>>
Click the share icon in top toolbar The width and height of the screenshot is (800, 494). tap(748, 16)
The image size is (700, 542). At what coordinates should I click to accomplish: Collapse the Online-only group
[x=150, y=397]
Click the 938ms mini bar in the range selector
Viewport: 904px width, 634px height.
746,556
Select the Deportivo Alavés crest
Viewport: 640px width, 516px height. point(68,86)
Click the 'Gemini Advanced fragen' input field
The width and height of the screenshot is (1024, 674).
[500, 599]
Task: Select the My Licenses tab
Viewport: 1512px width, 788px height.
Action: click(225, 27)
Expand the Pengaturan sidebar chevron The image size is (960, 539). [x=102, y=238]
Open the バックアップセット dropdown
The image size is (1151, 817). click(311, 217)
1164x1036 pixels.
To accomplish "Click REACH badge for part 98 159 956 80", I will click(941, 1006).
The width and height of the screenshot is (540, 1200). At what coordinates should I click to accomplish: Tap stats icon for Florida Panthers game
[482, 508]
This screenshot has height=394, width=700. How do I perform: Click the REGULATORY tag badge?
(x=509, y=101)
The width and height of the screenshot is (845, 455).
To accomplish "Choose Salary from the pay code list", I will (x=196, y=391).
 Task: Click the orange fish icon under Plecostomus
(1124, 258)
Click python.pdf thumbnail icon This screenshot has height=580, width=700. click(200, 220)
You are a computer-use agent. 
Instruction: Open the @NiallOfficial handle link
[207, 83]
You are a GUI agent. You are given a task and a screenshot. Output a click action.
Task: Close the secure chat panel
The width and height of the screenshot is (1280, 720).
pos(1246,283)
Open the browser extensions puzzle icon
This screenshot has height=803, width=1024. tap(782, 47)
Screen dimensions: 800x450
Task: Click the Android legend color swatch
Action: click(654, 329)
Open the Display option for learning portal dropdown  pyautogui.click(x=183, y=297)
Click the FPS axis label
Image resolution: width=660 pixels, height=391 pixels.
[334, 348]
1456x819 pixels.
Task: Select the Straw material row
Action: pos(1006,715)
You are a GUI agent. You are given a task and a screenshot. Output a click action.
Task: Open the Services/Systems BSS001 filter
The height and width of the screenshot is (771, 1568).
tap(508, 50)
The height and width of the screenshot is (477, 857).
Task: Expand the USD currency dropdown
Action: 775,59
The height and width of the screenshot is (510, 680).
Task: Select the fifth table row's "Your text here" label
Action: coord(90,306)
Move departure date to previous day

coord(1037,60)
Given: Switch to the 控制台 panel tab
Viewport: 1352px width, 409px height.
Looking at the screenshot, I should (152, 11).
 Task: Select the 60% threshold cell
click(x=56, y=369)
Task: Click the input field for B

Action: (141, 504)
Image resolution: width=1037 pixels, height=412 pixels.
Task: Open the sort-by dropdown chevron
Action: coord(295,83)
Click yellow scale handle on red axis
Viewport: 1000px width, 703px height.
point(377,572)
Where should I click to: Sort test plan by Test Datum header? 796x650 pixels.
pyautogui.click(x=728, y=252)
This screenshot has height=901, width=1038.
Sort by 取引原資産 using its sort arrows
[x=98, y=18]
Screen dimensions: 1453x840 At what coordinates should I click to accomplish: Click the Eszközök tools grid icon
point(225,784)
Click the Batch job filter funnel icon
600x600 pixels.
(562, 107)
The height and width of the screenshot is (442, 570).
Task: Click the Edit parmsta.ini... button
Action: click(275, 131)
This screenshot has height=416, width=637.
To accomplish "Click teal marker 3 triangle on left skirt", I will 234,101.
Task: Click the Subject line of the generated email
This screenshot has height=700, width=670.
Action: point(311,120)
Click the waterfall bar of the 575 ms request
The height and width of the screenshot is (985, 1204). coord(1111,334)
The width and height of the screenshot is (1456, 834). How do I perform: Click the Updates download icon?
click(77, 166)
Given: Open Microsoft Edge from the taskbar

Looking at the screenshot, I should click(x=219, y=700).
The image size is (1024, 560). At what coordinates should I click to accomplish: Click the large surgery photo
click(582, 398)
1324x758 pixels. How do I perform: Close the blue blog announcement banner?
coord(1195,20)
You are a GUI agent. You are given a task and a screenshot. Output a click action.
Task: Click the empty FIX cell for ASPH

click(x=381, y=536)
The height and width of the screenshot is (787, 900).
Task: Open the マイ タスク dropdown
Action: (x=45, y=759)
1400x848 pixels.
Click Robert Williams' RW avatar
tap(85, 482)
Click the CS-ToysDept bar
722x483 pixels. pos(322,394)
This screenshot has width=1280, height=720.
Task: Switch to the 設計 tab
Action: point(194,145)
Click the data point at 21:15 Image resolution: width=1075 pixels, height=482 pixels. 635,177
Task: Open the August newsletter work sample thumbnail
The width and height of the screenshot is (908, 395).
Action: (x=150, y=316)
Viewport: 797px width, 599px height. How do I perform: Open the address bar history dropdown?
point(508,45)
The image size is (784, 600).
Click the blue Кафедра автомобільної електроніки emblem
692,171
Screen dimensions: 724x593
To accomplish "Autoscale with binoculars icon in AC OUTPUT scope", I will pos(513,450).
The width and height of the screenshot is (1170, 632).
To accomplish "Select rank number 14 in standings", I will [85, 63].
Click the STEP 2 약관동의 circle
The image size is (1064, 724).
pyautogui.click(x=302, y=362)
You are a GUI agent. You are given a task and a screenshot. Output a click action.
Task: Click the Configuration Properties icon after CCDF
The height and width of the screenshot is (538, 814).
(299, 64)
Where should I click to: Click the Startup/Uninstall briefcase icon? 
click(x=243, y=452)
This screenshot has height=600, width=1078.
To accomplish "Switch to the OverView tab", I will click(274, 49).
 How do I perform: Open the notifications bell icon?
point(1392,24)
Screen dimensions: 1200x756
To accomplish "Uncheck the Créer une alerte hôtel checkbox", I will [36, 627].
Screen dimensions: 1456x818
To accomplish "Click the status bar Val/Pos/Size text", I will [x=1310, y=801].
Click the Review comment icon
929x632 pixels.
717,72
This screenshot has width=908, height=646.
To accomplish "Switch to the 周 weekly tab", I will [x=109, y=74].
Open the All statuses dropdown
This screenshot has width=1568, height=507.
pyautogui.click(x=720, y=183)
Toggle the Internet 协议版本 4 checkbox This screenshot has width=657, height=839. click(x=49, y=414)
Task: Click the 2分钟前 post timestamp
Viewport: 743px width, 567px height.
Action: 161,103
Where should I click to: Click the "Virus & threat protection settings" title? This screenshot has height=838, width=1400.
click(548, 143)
<<
Above are the records; from them, give again exactly the lines from the one containing "Task: Click the Configuration" to the one containing "Screen dimensions: 1456x818", both lines included, and nothing more.

- Exercise answer:
Task: Click the Configuration Properties icon after CCDF
The height and width of the screenshot is (538, 814).
(299, 64)
Where should I click to: Click the Startup/Uninstall briefcase icon? 
click(x=243, y=452)
This screenshot has height=600, width=1078.
To accomplish "Switch to the OverView tab", I will click(274, 49).
 How do I perform: Open the notifications bell icon?
point(1392,24)
Screen dimensions: 1200x756
To accomplish "Uncheck the Créer une alerte hôtel checkbox", I will [36, 627].
Screen dimensions: 1456x818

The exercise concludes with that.